Leaving out all pictures, transcribe the lines below exactly, from the first through the line containing "Given: Click the".

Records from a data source
────

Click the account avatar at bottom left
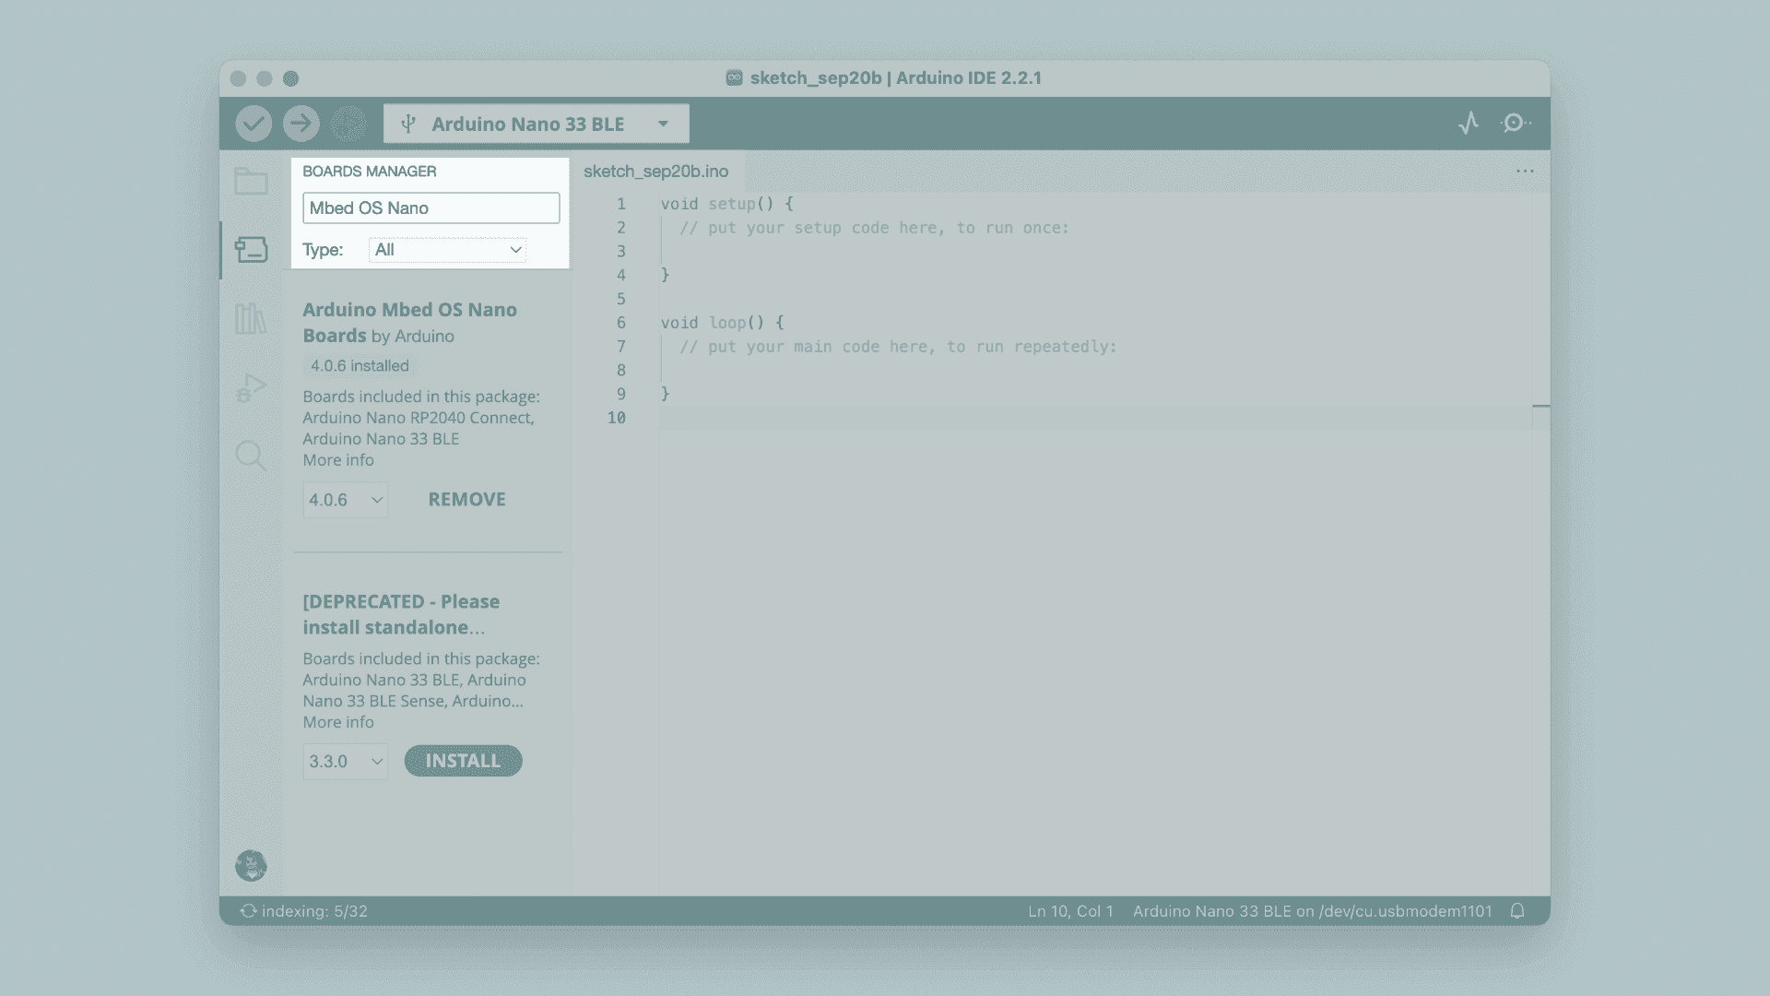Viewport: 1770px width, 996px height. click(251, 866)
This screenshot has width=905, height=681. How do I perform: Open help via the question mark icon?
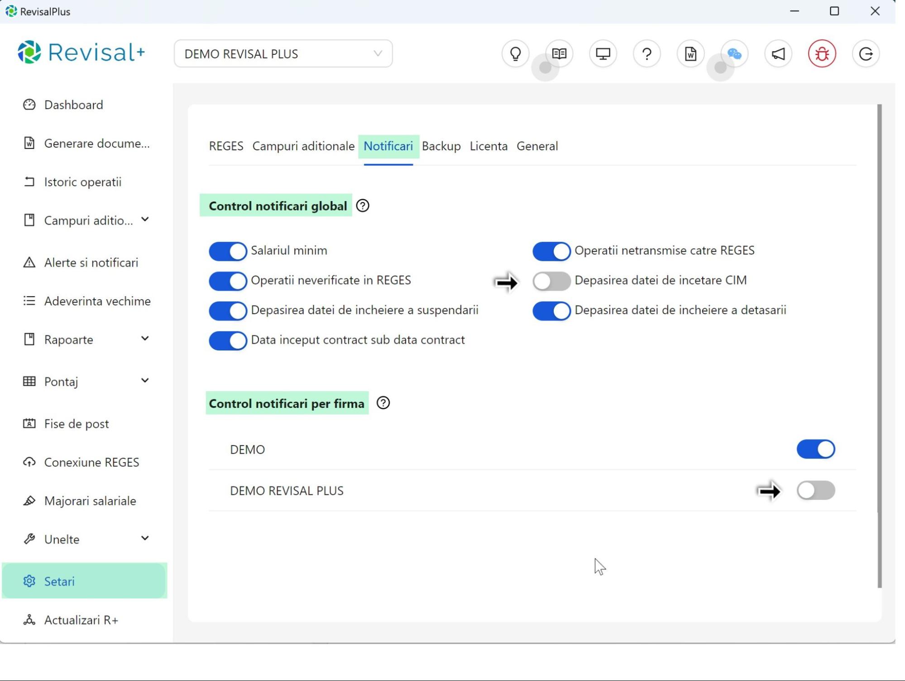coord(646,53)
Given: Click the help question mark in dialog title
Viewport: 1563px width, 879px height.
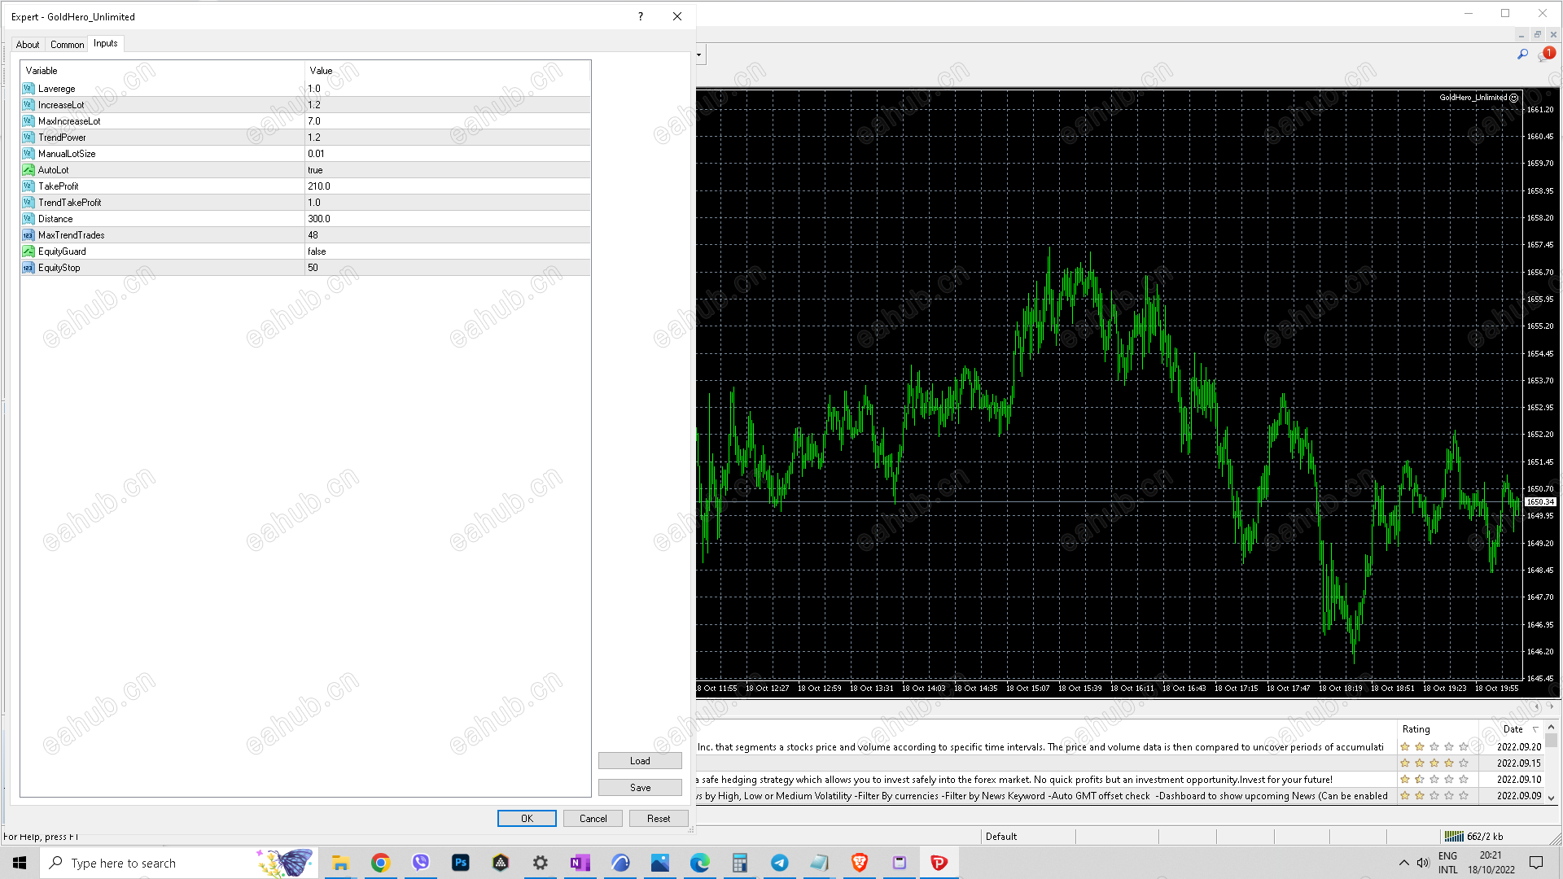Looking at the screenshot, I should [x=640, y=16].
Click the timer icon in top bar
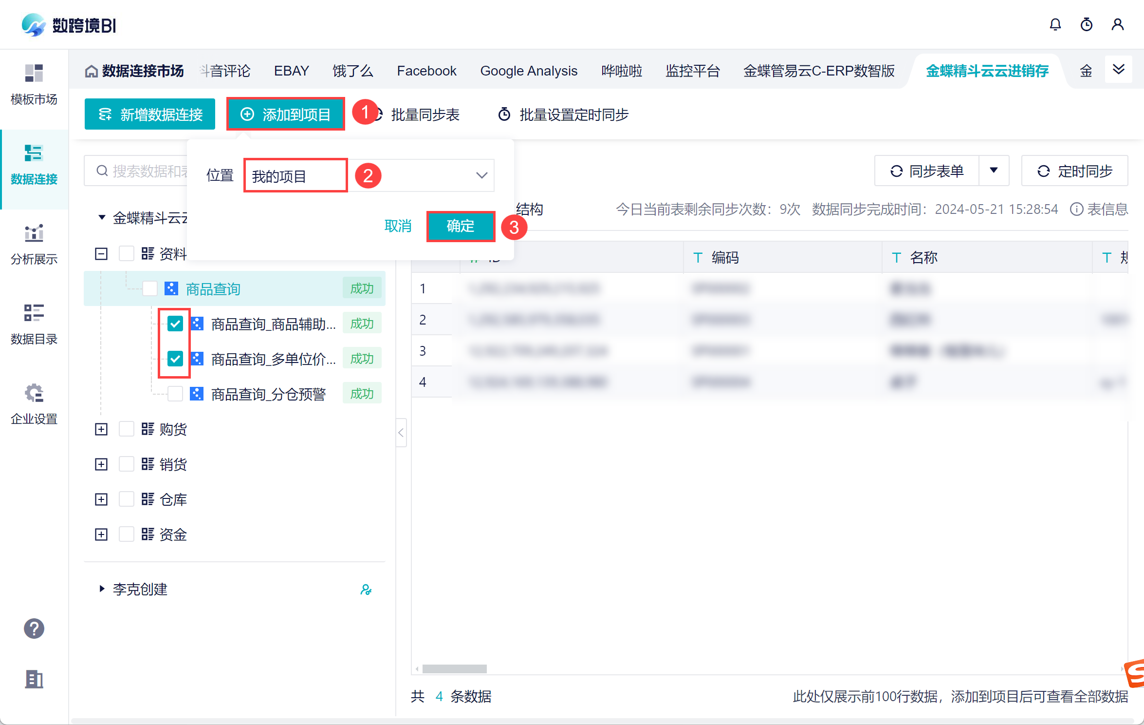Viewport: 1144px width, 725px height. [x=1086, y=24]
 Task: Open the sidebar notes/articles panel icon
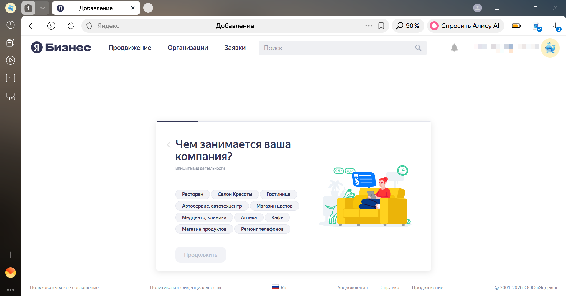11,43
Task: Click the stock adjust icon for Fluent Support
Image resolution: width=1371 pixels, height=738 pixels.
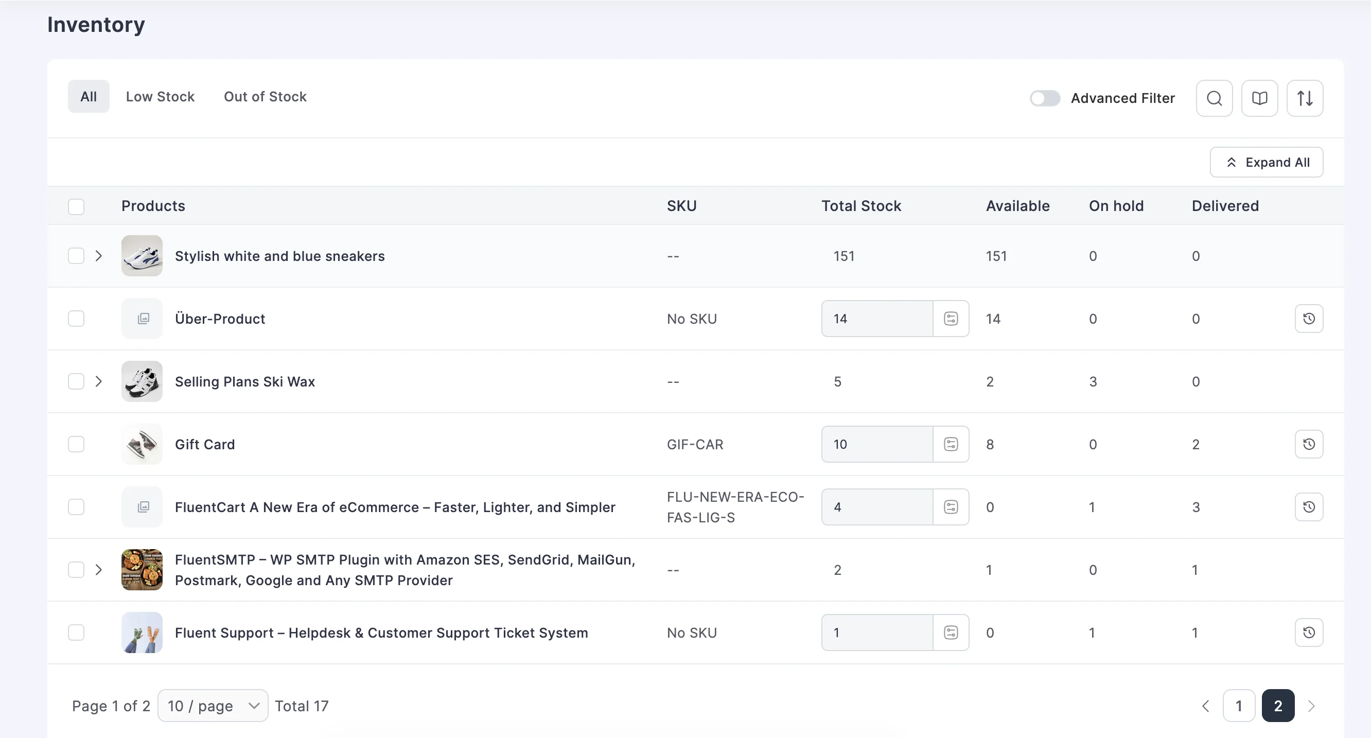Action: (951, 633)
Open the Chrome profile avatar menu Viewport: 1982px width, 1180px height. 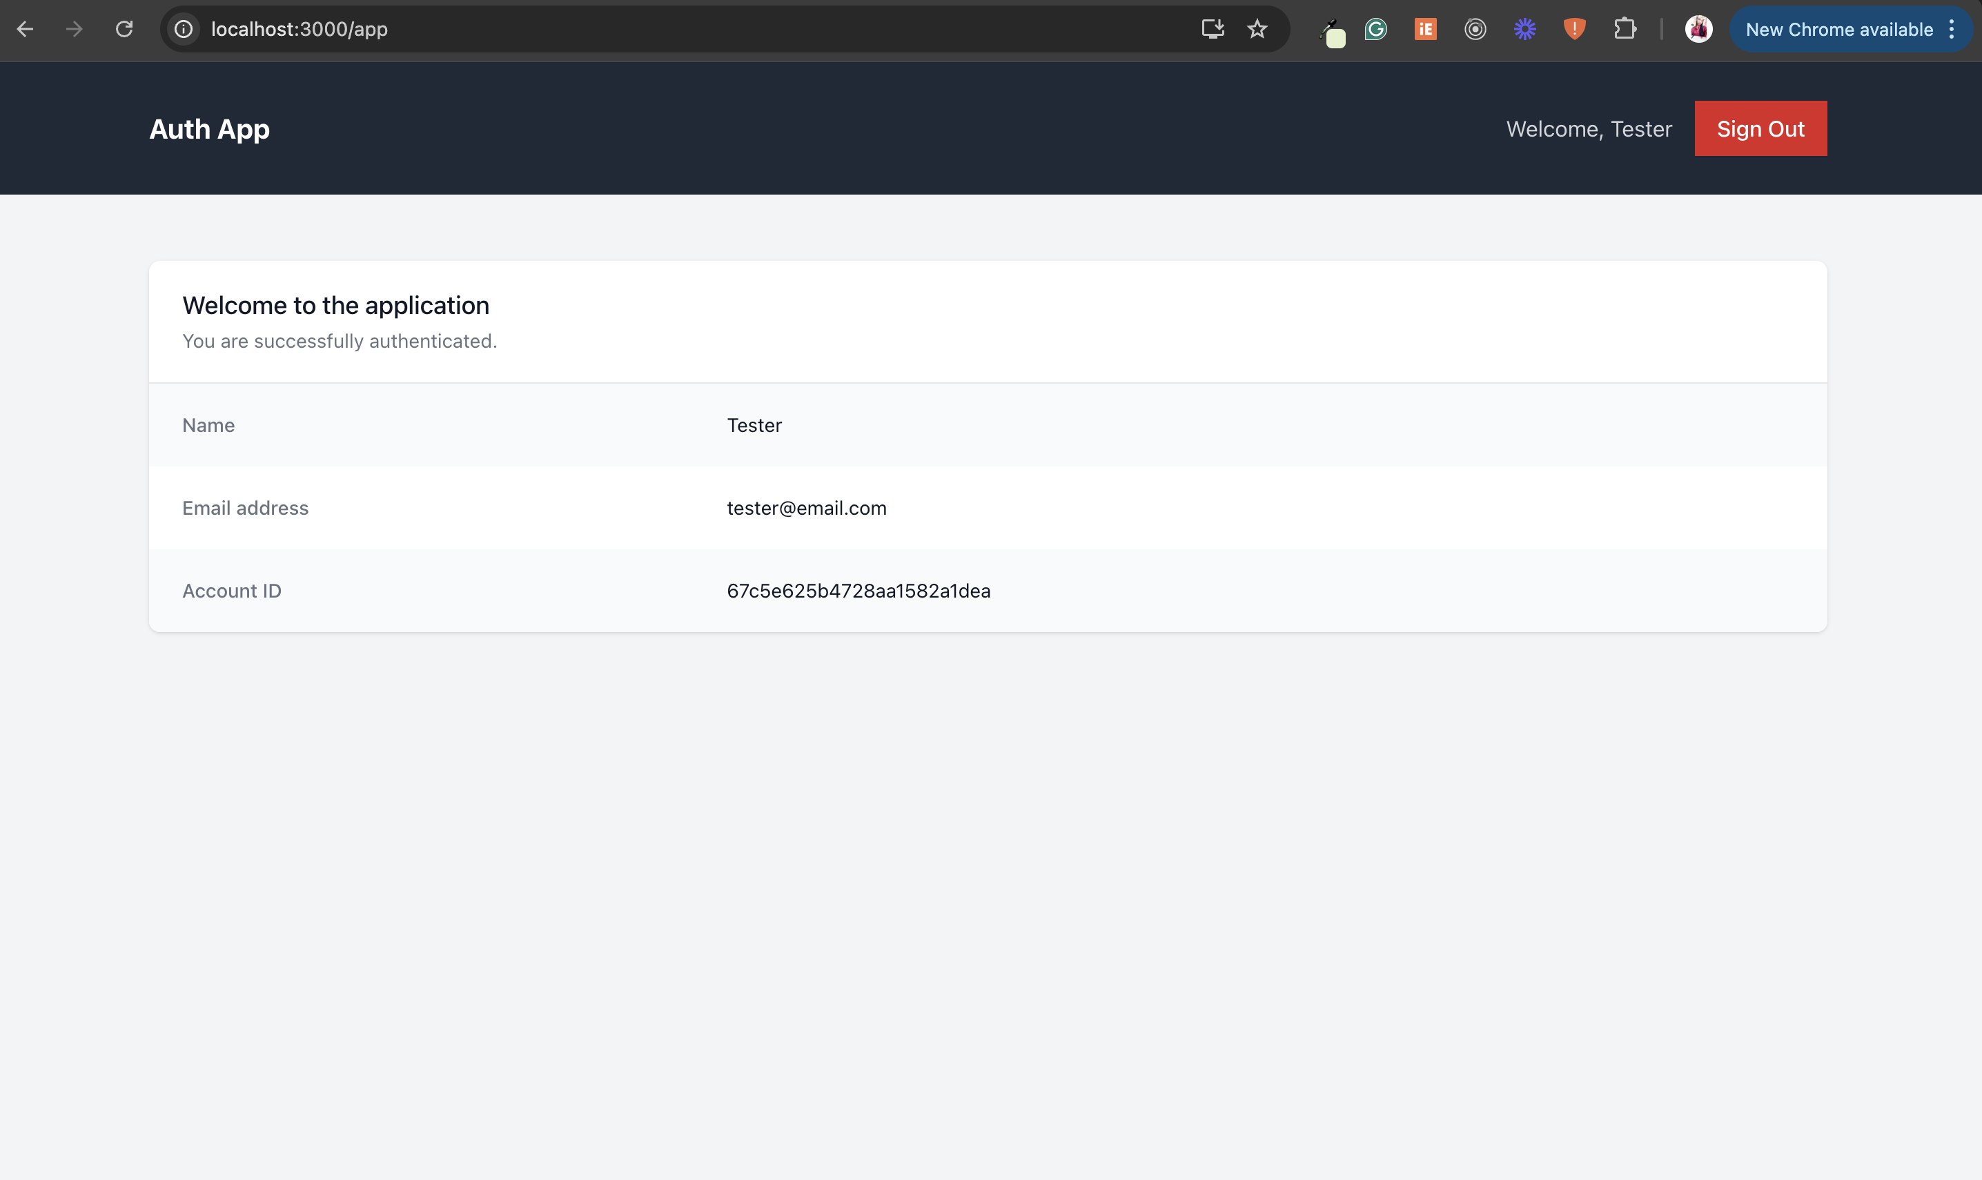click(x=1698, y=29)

────

__Solution to this task__
Click the account avatar at bottom left
Viewport: 1770px width, 996px height. click(251, 866)
This screenshot has width=905, height=681. How do I perform: Open help via the question mark icon?
coord(646,53)
Given: Click the help question mark in dialog title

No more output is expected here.